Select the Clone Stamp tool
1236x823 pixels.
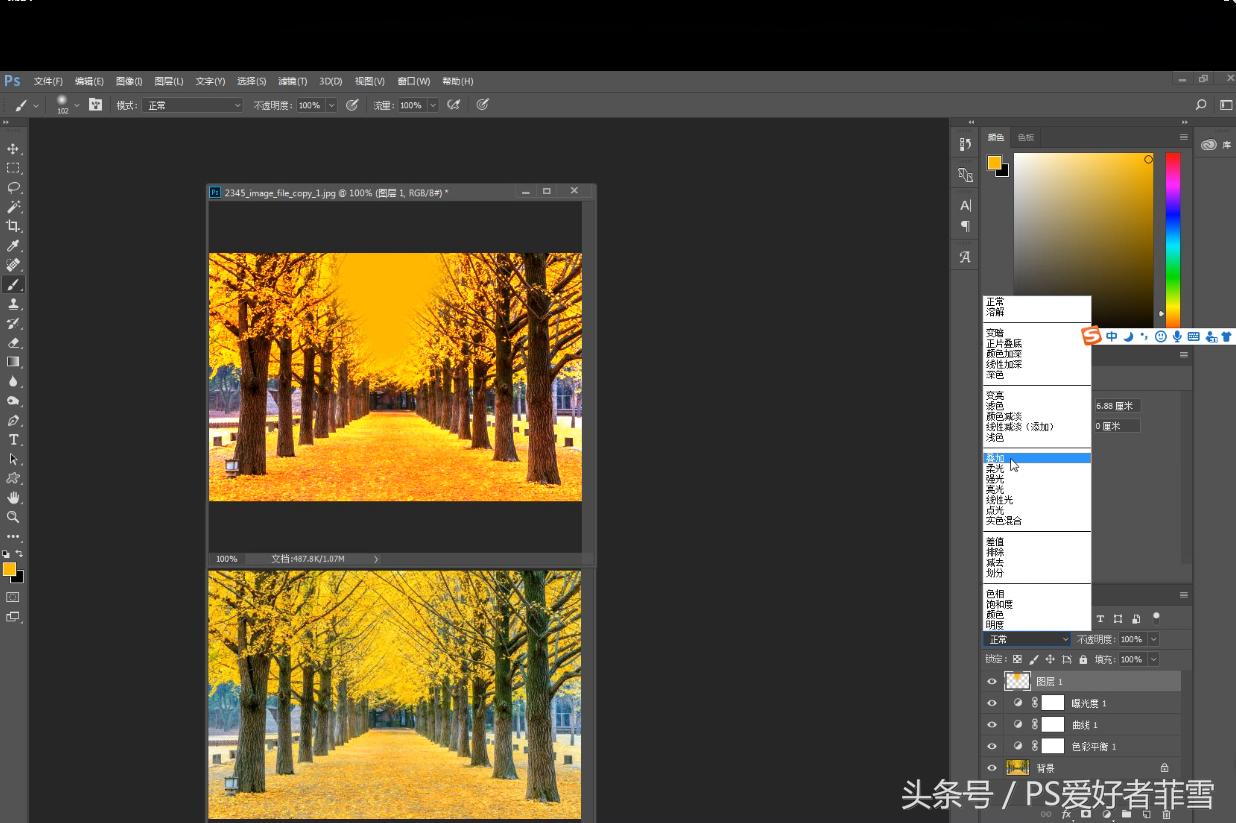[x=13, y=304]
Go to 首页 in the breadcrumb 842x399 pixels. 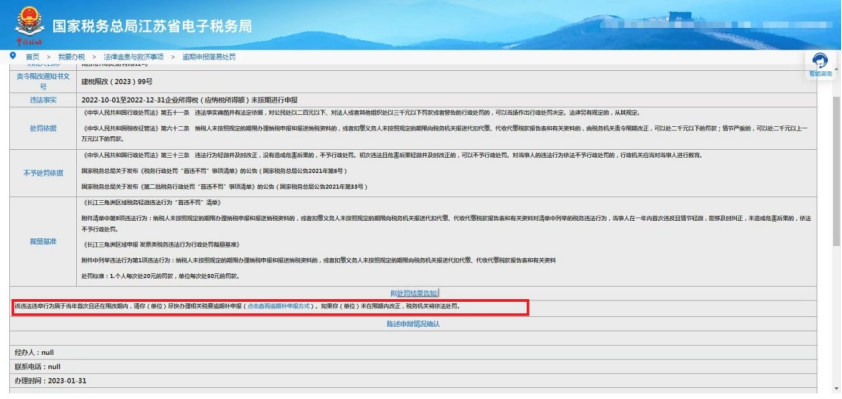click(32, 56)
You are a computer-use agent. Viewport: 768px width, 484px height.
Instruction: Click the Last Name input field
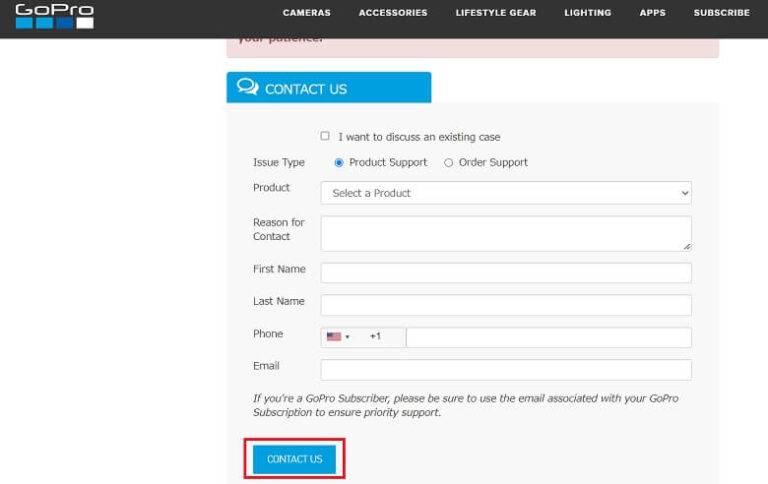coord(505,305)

:::

**Written exercise**. Please rewrite the listing from the line with "You are a computer-use" through the end of the listing, replacing "input field" with "text box" and keeping everything else the same. Leave the pictures out of your answer.

**Final result**.
You are a computer-use agent. Viewport: 768px width, 484px height.
Instruction: Click the Last Name text box
coord(505,305)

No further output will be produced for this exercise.